4 hens; the hens will lay at least 100 eggs; the eggs will

produce at least 75 chicks; and with the money which the chicks

will bring I can buy a new dress to wear instead of the ragged

one I have on." At this moment she looked down at herself,

trying to think how she would look in her new dress; but as she

did so the pail of milk slipped from her head and dashed upon

the ground. Thus all her imaginary schemes perished in a moment._

(c) _The Fox and the Crow_

_A crow, having stolen a bit of meat, perched in a tree and held

it in her beak. A fox, seeing her, wished to secure the meat,

and spoke to the crow thus: "How handsome you are! and I have

heard that the beauty of your voice is equal to that of your

form and feathers. Will you not sing for me, so that I may judge

whether this is true?" The crow was so pleased that she opened

her mouth to sing and dropped the meat, which the fox

immediately ate._

(d) _The Farmer and the Stork_

_A farmer set some traps to catch cranes which had been eating

his seed. With them he caught a stork. The stork, which had not

really been stealing, begged the farmer to spare his life,

saying that he was a bird of excellent character, that he was

not at all like the cranes, and that the farmer should have pity

on him. But the farmer said: "I have caught you with these

robbers, and you will have to die with them."_

(e) _The Miller, His Son, and the Donkey_

_A miller and his son were driving their donkey to a neighboring

town to sell him. They had not gone far when a child saw them

and cried out: "What fools those fellows are to be trudging

along on foot when one of them might be riding." The old man,

hearing this, made his son get on the donkey, while he himself

walked. Soon, they came upon some men. "Look," said one of them,

"see that lazy boy riding while his old father has to walk." On

hearing this, the miller made his son get off, and he climbed on

the donkey himself. Farther on they met a company of women, who

shouted out: "Why, you lazy old fellow, to ride along so

comfortably while your poor boy there can hardly keep pace by

the side of you!" And so the good-natured miller took his boy up

behind him and both of them rode. As they came to the town a

citizen said to them, "Why, you cruel fellows! You two are

better able to carry the poor little donkey than he is to carry

you." "Very well," said the miller, "we will try." So both of

them jumped to the ground, got some ropes, tied the donkey's

legs to a pole and tried to carry him. But as they crossed the

bridge the donkey became frightened, kicked loose and fell into

the stream._

PROCEDURE. Present the fables in the order in which they are given

above. The method is to say to the subject:

"_You know what a fable is? You have heard fables?_" Whatever the

answer, proceed to explain a fable as follows: "_A fable, you know, is a

little story, and is meant to teach us a lesson. Now, I am going to read

a fable to you. Listen carefully, and when I am through I will ask you

to tell me what lesson the fable teaches us. Ready; listen._" After

reading the fable, say: "_What lesson does that teach us?_" Record the

response _verbatim_ and proceed with the next as follows: "_Here is

another. Listen again and tell me what lesson this fable teaches us_,"

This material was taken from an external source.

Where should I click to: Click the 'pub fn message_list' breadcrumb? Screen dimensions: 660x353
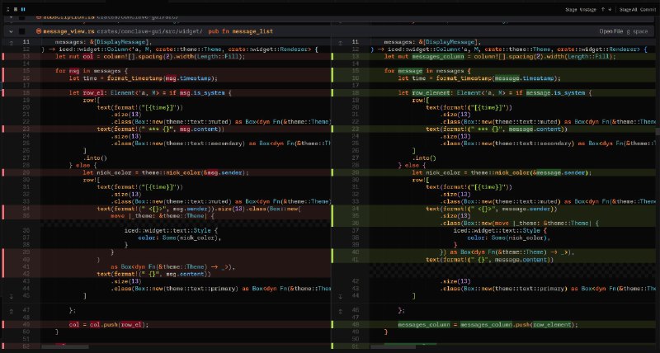241,31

As far as possible, avoid comment or commendation until all the fables

have been given. If the first answer is of an inferior type and we

express too much satisfaction with it, we thereby encourage the

subject to continue in his error. On the other hand, never express

dissatisfaction with a response, however absurd or _malapropos_ it may

be. Many subjects are anxious to know how well they are doing and

continually ask, "Did I get that one right?" It is sufficient to say,

"You are getting along nicely," or something to that effect. Offer no

comments, suggestions, or questions which might put the subject on the

right track. This much self-control is necessary if we would make the

conditions of the test uniform for all subjects.

The only occasion when a supplementary question is permissible is in

case of a response whose meaning is not clear. Even then we must be

cautious and restrict ourselves to some such question as, "_What do you

mean?_" or, "_Explain; I don't quite understand what you mean_." The

scoring of fables is somewhat difficult at best, and this additional

question is often sufficient to place the response very definitely in

the right or wrong column.

SCORING. Give score 2, i.e., 2 points, for a correct answer, and 1 for

an answer which deserves half credit. The test is passed in year XII

_if 4 points are earned_; that is, if two responses are correct or if

one is correct and two deserve half credit.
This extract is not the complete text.